Blocking the formation and invasive growth of pannus and its secretion of inflammatory cytokines and MMPs is important for treating rheumatoid arthritis.

UNASSIGNED

Anti-arthritic activity of Aralia continentalis Kitag., an oriental herbal medicine, and the underlying mechanisms involved were investigated.

METHODS

Anti-inflammatory and anti-nocicpetive activities of the ethanolic extract (50% v/v) of Aralia continentalis Kitag. harvested from Imsil, Korea (ACI) were investigated in IL-1β-stimulated human fibroblast-like synoviocyte (FLS) cells and rodent models of collagen-induced polyarthritis and carrageenan-induced acute paw pain.

METHODS

In IL-1β-stimulated FLS cells derived from rheumatoid arthritis patients, the anti-inflammatory activity of ACI was examined by analyzing the expression levels of inflammatory mediators such as TNF-α, IL-6, IL-8, MMP-1, MMP-3, MMP-13, PGE2, and COX-2 using ELISA and RT-PCR analysis. The anti-arthritic activity of ACI was investigated by measuring body weight, squeaking score, paw volume, and arthritis index in collagen-induced polyarthritis mice. The anti-nociceptive activity of ACI was examined in the paw-pressure test and Tail-flick latency test in rats.

RESULTS

The ethanolic extract (50% v/v) of ACI reduced the levels of TNF-α, IL-6, IL-8, MMP-1, and MMP-13 secreted by IL-1β-stimulated FLS cells, whereas MMP-3, COX-2, and PGE2 were not significantly affected.

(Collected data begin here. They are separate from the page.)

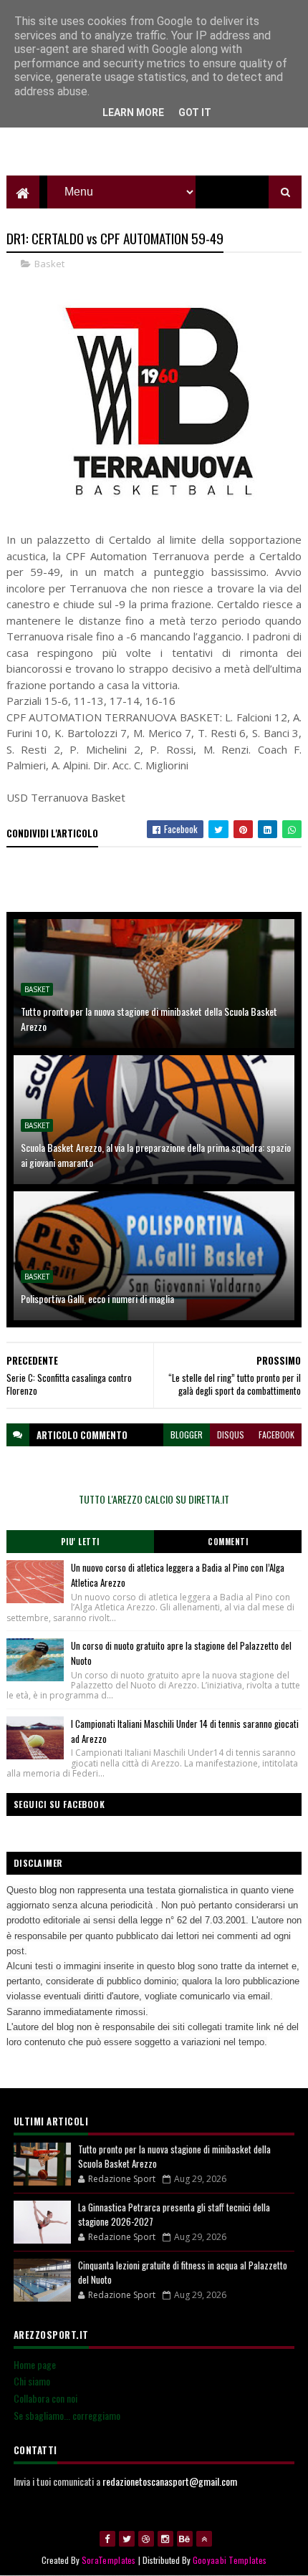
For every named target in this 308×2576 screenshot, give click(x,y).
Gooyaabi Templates (229, 2560)
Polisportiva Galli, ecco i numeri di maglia (97, 1298)
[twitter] (127, 2539)
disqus (230, 1434)
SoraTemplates (109, 2560)
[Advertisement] (154, 140)
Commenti (228, 1541)
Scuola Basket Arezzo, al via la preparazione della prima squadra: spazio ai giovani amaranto (156, 1155)
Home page (35, 2364)
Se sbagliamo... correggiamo (67, 2415)
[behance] (185, 2539)
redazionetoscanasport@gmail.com (169, 2481)
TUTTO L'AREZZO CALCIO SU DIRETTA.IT (154, 1498)
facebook (276, 1434)
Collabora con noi (45, 2398)
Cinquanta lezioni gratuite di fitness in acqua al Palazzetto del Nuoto (182, 2272)
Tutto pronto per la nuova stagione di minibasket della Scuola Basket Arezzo (149, 1019)
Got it (194, 112)
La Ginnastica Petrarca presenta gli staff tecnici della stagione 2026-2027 (174, 2214)
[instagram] (165, 2539)
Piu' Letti (80, 1541)
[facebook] (107, 2539)
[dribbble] (146, 2539)
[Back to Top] (204, 2539)
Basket (49, 263)
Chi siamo (32, 2380)
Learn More (133, 112)
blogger (186, 1434)
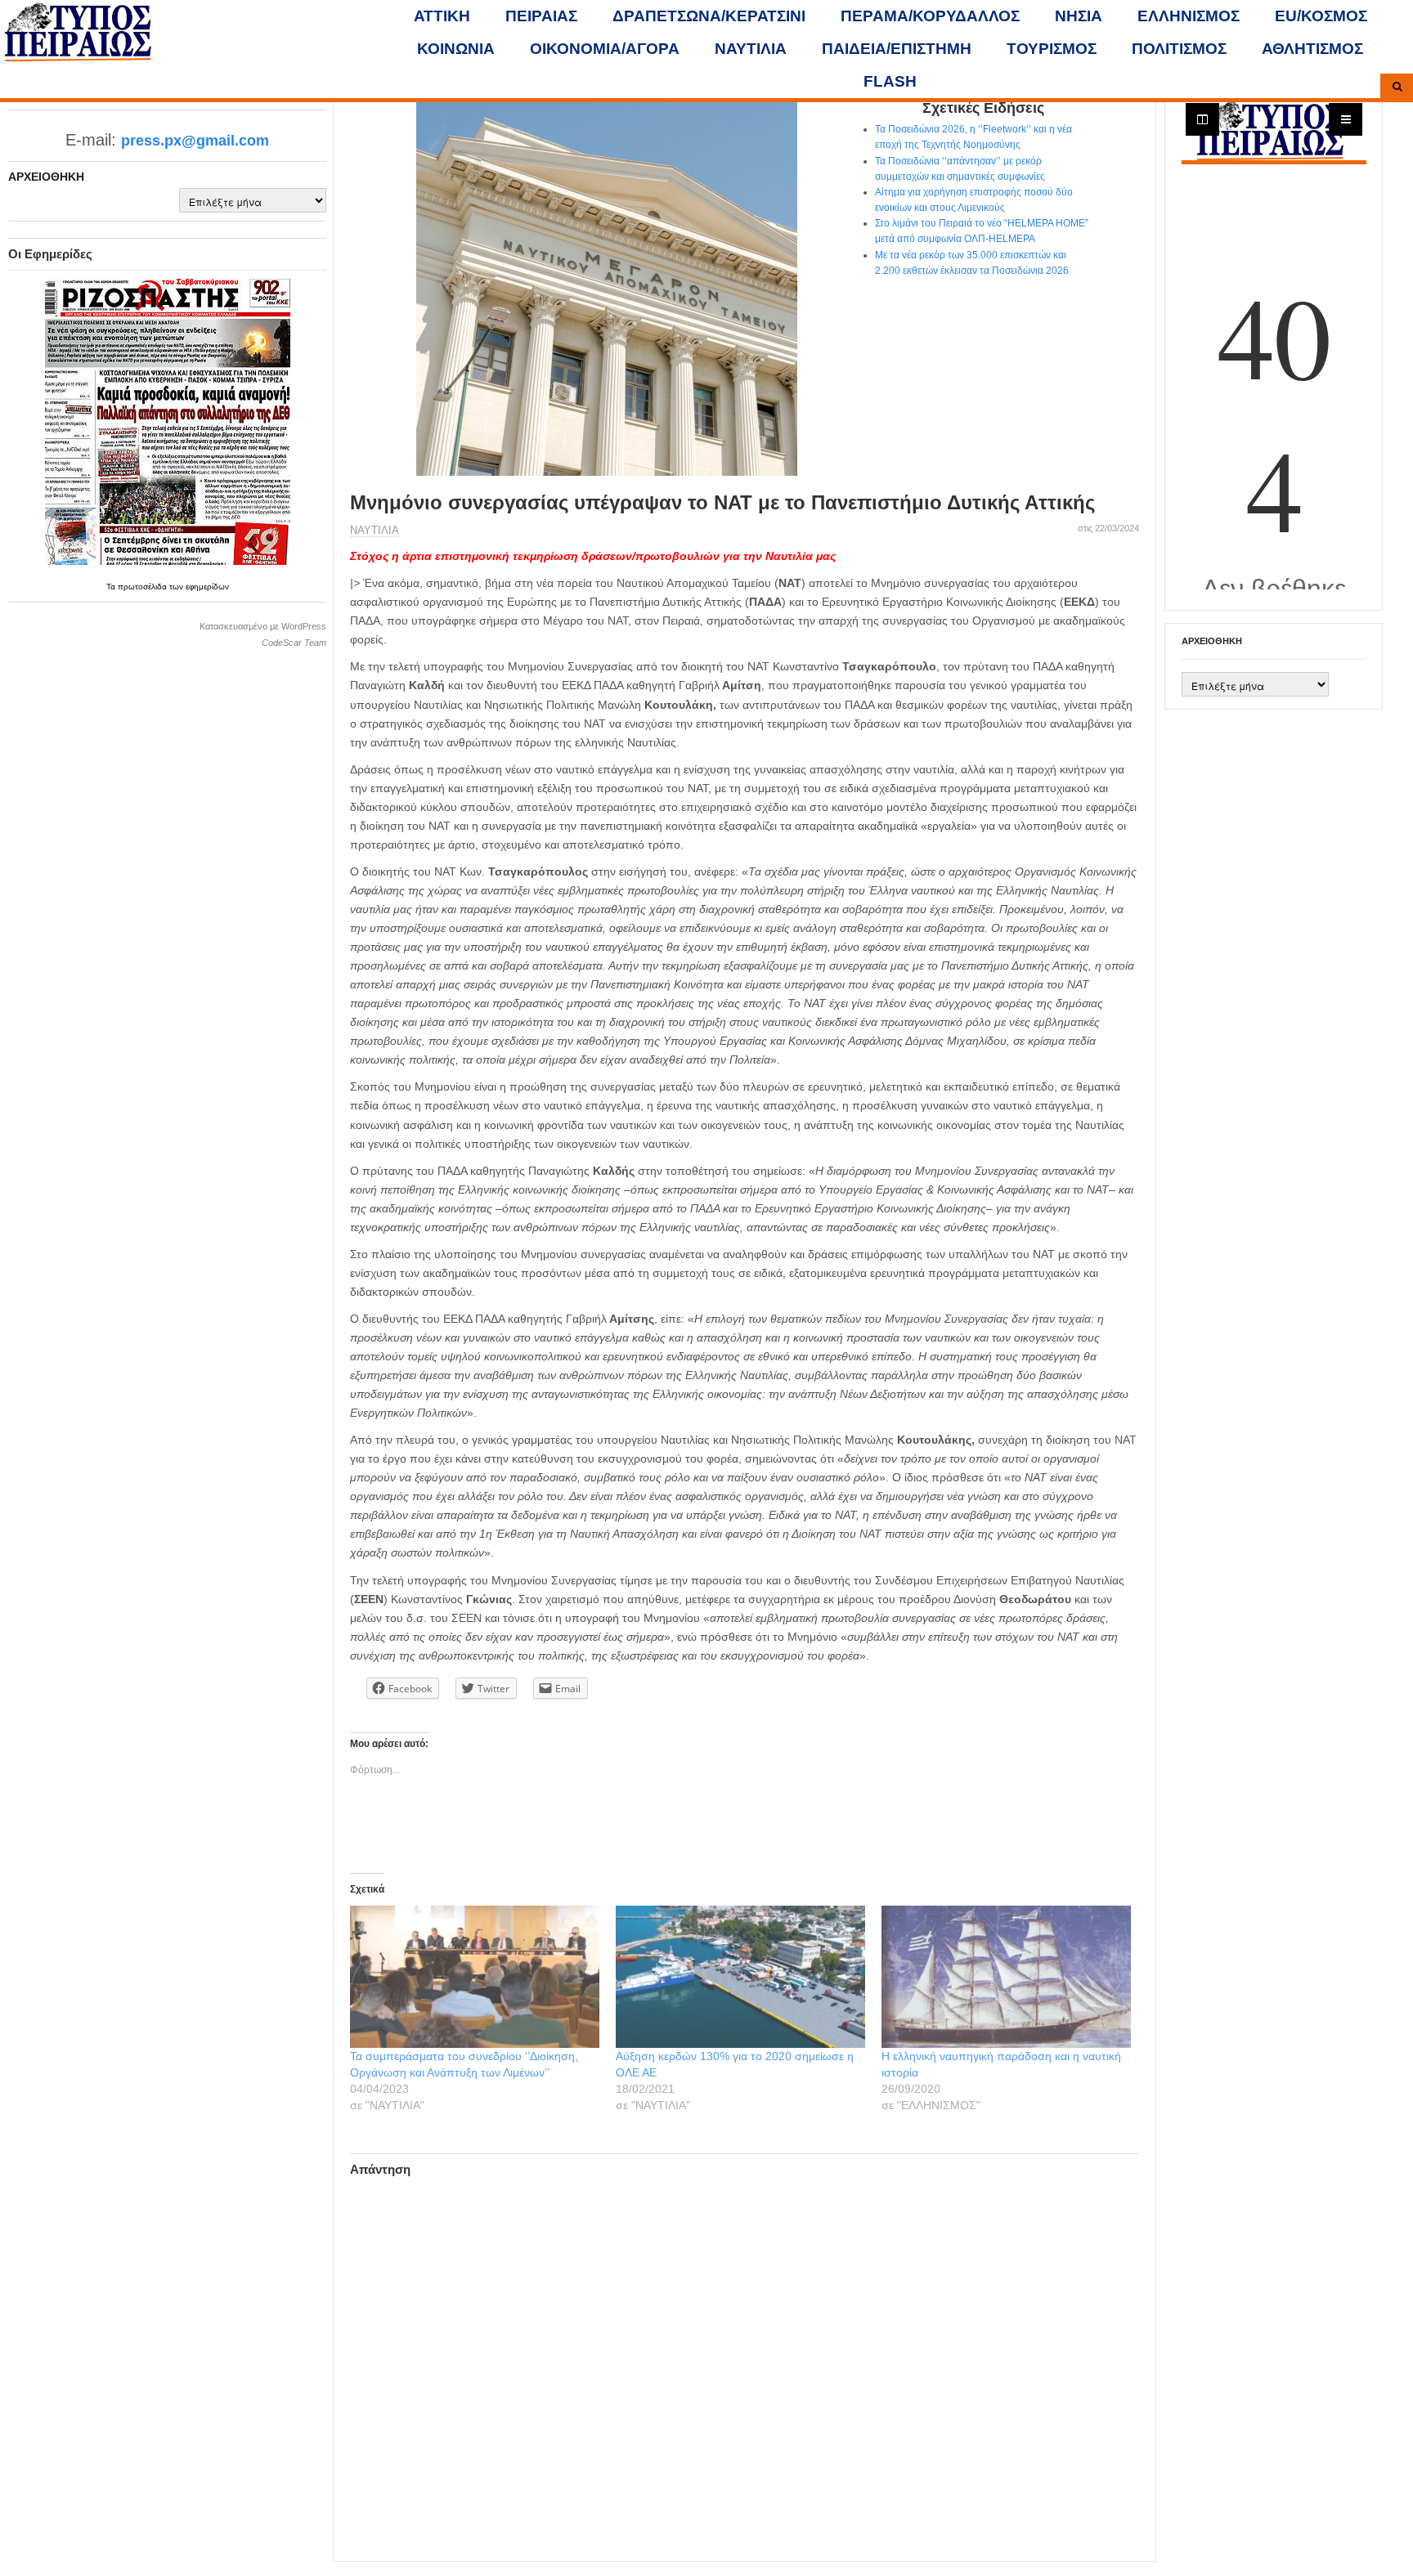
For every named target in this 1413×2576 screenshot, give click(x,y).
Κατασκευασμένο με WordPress (263, 626)
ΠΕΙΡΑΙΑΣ (541, 16)
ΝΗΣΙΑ (1078, 16)
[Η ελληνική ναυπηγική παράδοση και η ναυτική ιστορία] (1006, 1977)
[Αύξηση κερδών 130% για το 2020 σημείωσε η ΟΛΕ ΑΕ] (740, 1977)
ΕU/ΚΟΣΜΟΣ (1321, 16)
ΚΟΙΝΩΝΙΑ (456, 48)
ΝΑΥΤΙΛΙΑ (751, 48)
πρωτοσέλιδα (143, 586)
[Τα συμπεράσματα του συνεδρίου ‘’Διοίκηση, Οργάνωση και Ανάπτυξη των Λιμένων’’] (474, 1977)
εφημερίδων (207, 586)
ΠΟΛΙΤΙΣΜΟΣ (1179, 48)
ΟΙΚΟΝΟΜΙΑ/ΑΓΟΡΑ (605, 48)
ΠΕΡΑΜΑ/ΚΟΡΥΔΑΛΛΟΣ (930, 16)
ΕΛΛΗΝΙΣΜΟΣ (1188, 16)
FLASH (890, 81)
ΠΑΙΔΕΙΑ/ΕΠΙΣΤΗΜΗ (896, 48)
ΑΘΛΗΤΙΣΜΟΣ (1312, 48)
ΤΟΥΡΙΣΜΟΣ (1052, 48)
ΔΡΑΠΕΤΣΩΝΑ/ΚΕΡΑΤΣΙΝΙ (708, 16)
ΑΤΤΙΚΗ (442, 16)
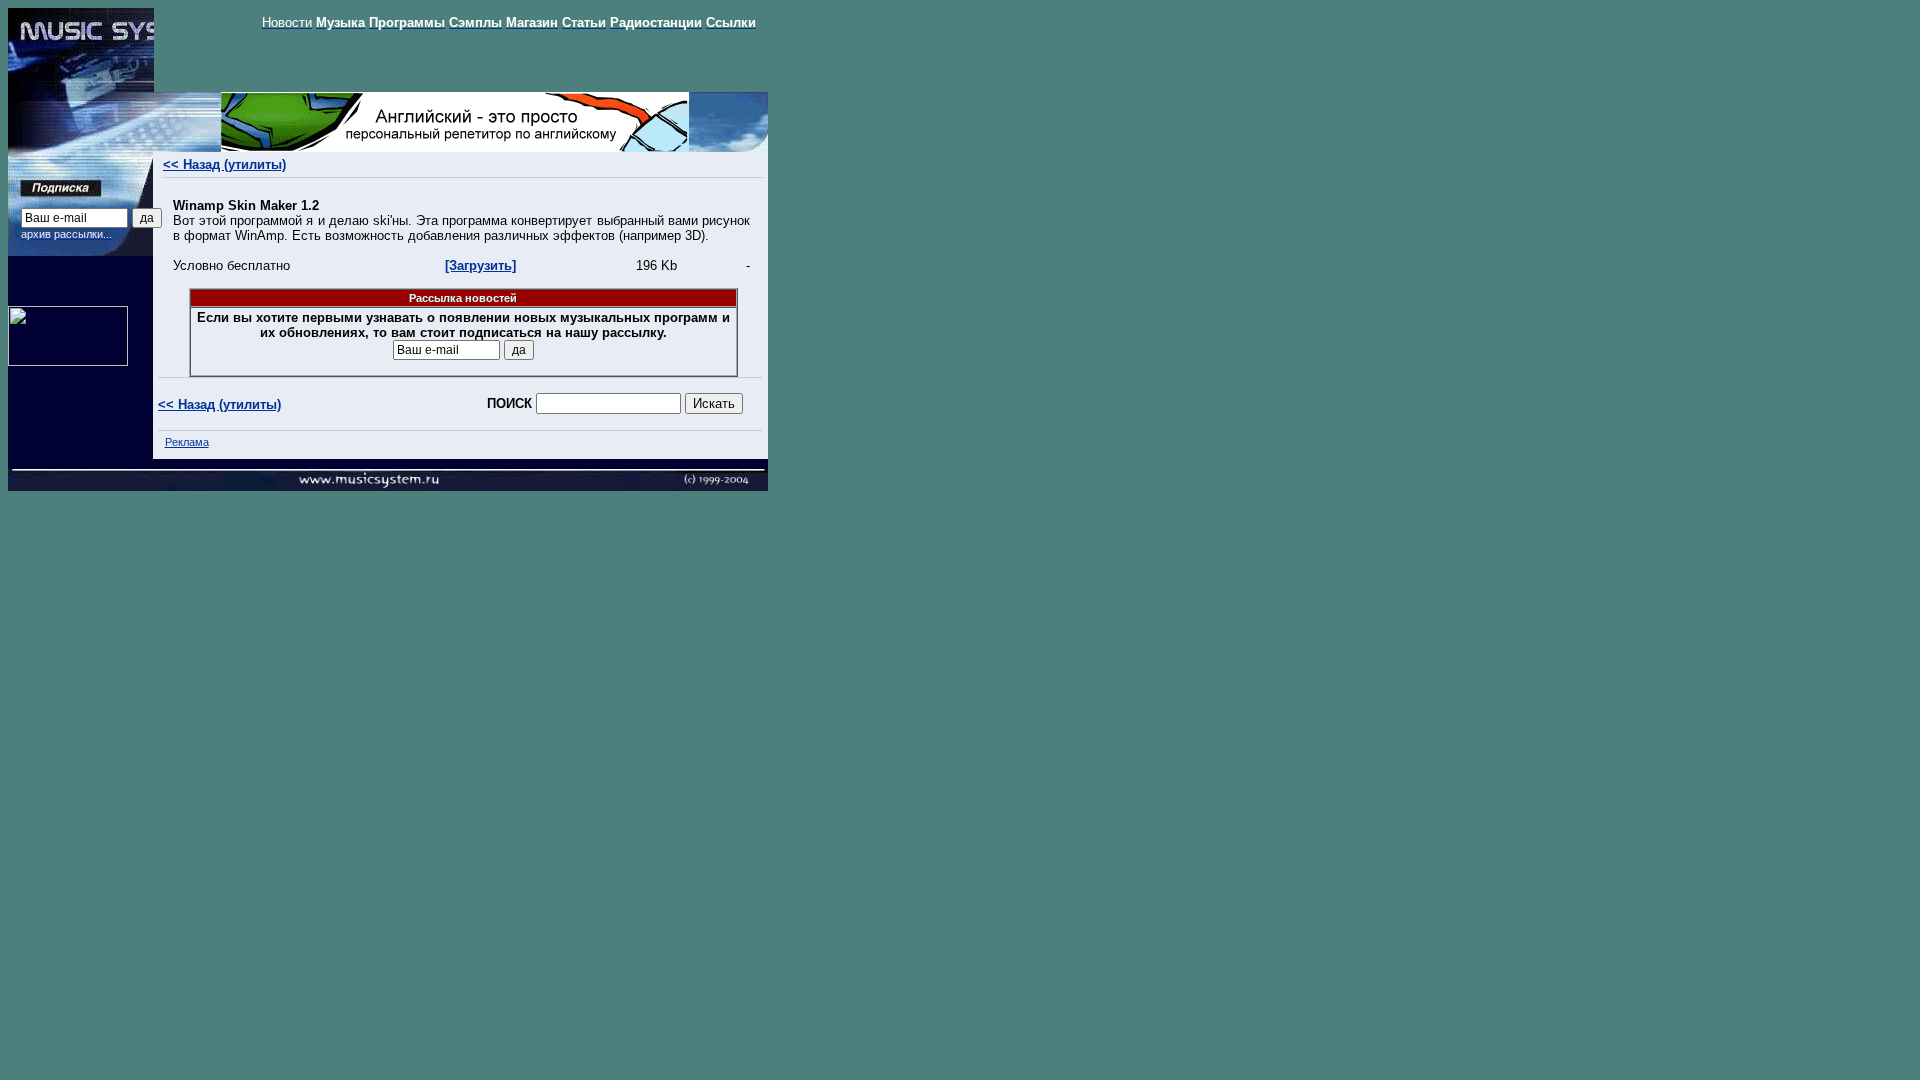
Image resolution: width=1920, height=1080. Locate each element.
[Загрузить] (480, 265)
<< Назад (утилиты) (224, 164)
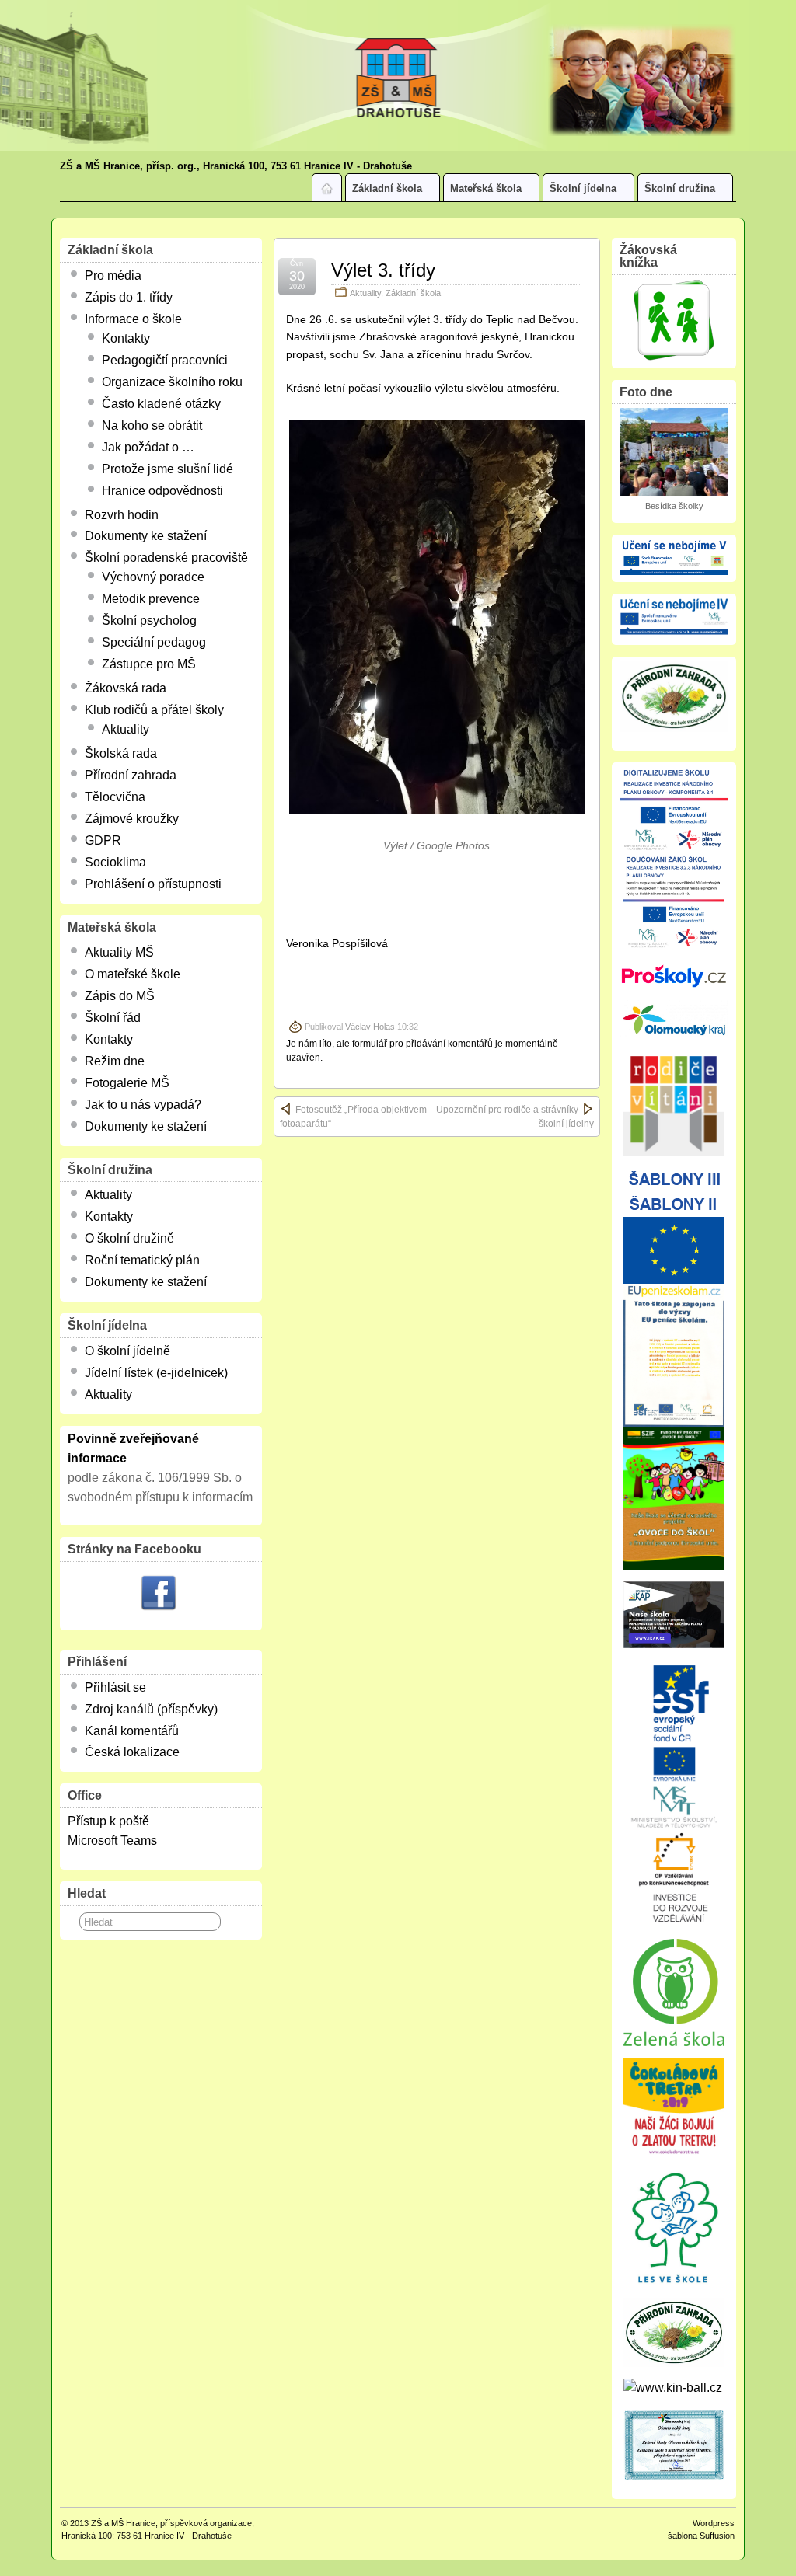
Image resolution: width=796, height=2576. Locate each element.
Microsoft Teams (112, 1840)
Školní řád (113, 1017)
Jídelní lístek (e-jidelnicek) (156, 1372)
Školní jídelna (583, 188)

ACI inhibited the migration of NF-κB into the nucleus through the inhibition of ERK- and JNK-dependent MAP kinase pathways in IL-1β-stimulated FLS cells. In collagen-induced polyarthritis mice, oral administration of ACI extract (200 mg/kg) significantly alleviated arthritic behaviors. Histological observations of arthritic mouse knees were consistent with their behaviors. The anti-arthritic and anti-inflammatory activities of 200 mg/kg ACI extract were comparable to those of 10 mg/kg prednisolone when administered to mice. However, ACI administration did not significantly affect carrageenan-induced hyperalgesia or thermal nociception in rats.

CONCLUSIONS

These results suggest that the ethanolic extract of ACI have significant anti-inflammatory and anti-arthritic effects in a rodent arthritis model and in IL-1β-stimulated FLS cells. Thus, ACI may be a useful candidate for developing pharmaceuticals or dietary supplements for the treatment of inflammatory arthritis.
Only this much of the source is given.